# [OBJECTIF A]
Modifiez le passage du texte extrait qui va de « Impliquer les collaborateurs » jusqu'à « notre pays ? » inclus, en y remplaçant « collaborateurs » par « salariés ».
# [OBJECTIF B]
Répondez aux questions suivantes à partir du texte extrait.
(i) Quel groupement a été créé à la suite de la prise de conscience de l'impératif de la digitalisation ?
(ii) Quels pays sont cités en exemple ?
(iii) Sur quoi doit reposer le système de communication à instaurer ?

Impliquer les collaborateurs et les PME industrielles, notamment dans les volets organisation et digitalisation, sont les deux leviers de l’excellence opérationnelle. Est-ce faisable dans l’écosystème de notre pays ?
Nous relevons une prise de conscience quant à l’impératif de la digitalisation. D’où la création du Groupement algérien des acteurs du numérique (Gaan) et autres regroupements, qui contribuent au développement d’un écosystème numérique fort. Oui, je demeure convaincu que notre écosystème est favorable pour développer ces deux leviers de l’excellence opérationnelle, à l’exemple du Rwanda et de la Lituanie. Il reste, tout de même, beaucoup à faire dans l’organisation et la digitalisation, terrains toujours vierges. En fin de compte, l’organisation ne pourra pas être figée, mais se développe selon l’environnement et les circonstances, pour assurer l’amélioration continue et atteindre l’excellence. Et ce n’est qu’à ce moment-là, que le digital deviendra un outil d’aide à la réussite. Il est important, dans ce cadre, de communiquer la vision et de définir et repartir les différentes missions. La mission de la digitalisation fait peur aux gens : on doit instaurer tout un système de communication fiable, basé sur la transparence pour vulgariser cette mission et gagner la confiance des utilisateurs dans différents domaines pour qu’ils puissent s’y fédérer.

# [EXTRAIT DE DONNÉES]
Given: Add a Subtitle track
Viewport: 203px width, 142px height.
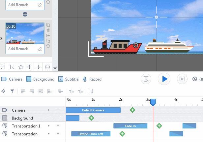Looking at the screenshot, I should (69, 79).
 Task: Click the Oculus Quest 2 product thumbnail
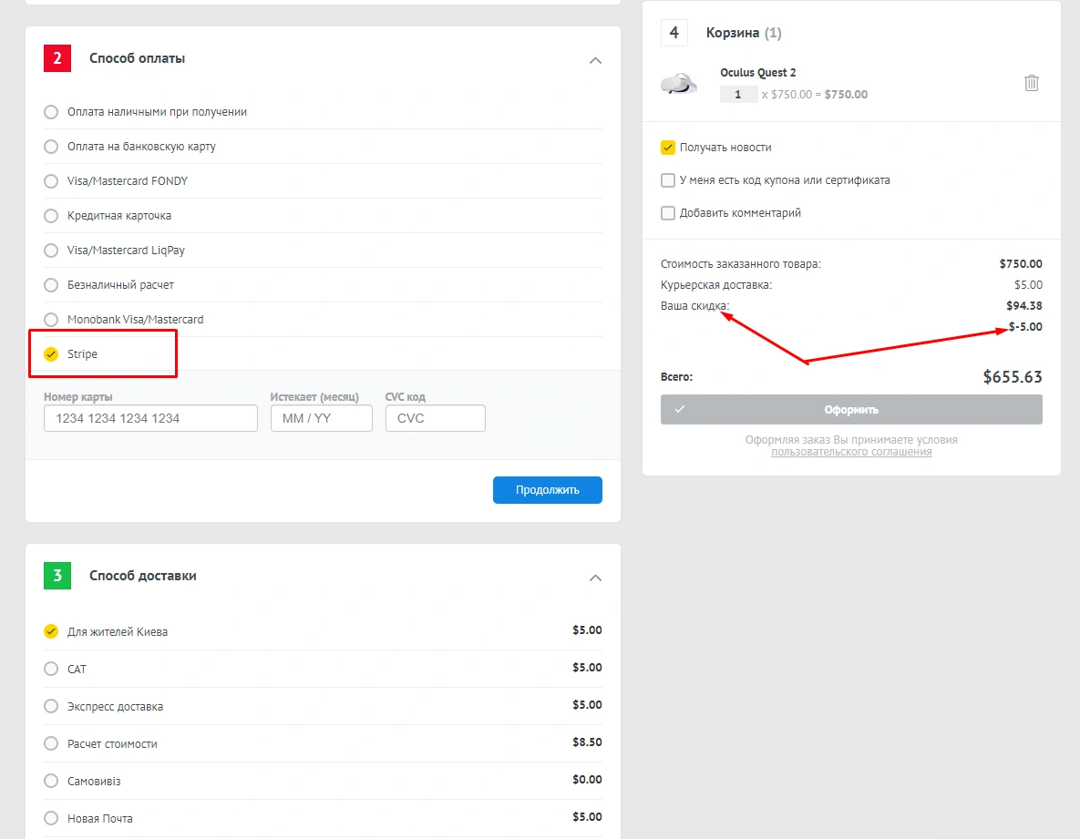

# [RÉSULTAT ATTENDU A]
Impliquer les salariés et les PME industrielles, notamment dans les volets organisation et digitalisation, sont les deux leviers de l’excellence opérationnelle. Est-ce faisable dans l’écosystème de notre pays ?

# [RÉSULTAT ATTENDU B]
(i) Le Groupement algérien des acteurs du numérique (Gaan).
(ii) Le Rwanda et la Lituanie.
(iii) Sur la transparence.